(Brief): Write out the lines of the records from the one containing "Where should I click to: Go" to the very last, keeping each exactly as it is.

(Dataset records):

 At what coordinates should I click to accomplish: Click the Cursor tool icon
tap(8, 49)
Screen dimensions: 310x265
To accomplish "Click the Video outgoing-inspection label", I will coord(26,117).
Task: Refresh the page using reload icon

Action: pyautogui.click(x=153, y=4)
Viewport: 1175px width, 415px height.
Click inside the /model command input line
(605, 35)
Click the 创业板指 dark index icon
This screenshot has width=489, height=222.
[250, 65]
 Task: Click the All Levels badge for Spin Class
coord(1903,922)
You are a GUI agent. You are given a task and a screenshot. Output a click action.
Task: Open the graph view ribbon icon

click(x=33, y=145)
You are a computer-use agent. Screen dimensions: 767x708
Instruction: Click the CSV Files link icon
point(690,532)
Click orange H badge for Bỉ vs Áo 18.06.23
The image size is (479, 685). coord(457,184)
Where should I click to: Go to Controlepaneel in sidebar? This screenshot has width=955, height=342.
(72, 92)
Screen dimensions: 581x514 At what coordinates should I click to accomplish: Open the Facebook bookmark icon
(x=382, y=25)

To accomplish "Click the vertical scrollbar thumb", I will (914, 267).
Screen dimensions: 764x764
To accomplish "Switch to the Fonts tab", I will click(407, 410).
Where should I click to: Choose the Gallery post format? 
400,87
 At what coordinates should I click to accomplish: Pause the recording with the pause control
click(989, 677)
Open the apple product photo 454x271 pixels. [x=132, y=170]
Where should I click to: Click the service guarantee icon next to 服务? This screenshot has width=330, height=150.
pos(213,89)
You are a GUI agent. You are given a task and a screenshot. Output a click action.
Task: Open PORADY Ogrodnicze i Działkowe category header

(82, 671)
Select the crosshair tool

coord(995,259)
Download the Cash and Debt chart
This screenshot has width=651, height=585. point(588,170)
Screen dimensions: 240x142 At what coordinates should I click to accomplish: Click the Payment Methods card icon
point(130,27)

(Solution):
Where should I click to: Go to Controlepaneel in sidebar? This screenshot has width=955, height=342.
(72, 92)
Screen dimensions: 581x514 At what coordinates should I click to accomplish: Open the Facebook bookmark icon
(x=382, y=25)

To accomplish "Click the vertical scrollbar thumb", I will (914, 267).
Screen dimensions: 764x764
To accomplish "Switch to the Fonts tab", I will click(407, 410).
Where should I click to: Choose the Gallery post format? 
400,87
 At what coordinates should I click to accomplish: Pause the recording with the pause control
click(989, 677)
Open the apple product photo 454x271 pixels. [x=132, y=170]
Where should I click to: Click the service guarantee icon next to 服务? This screenshot has width=330, height=150.
pos(213,89)
You are a GUI agent. You are given a task and a screenshot. Output a click action.
Task: Open PORADY Ogrodnicze i Działkowe category header

(82, 671)
Select the crosshair tool

coord(995,259)
Download the Cash and Debt chart
This screenshot has width=651, height=585. point(588,170)
Screen dimensions: 240x142 At what coordinates should I click to accomplish: Click the Payment Methods card icon
point(130,27)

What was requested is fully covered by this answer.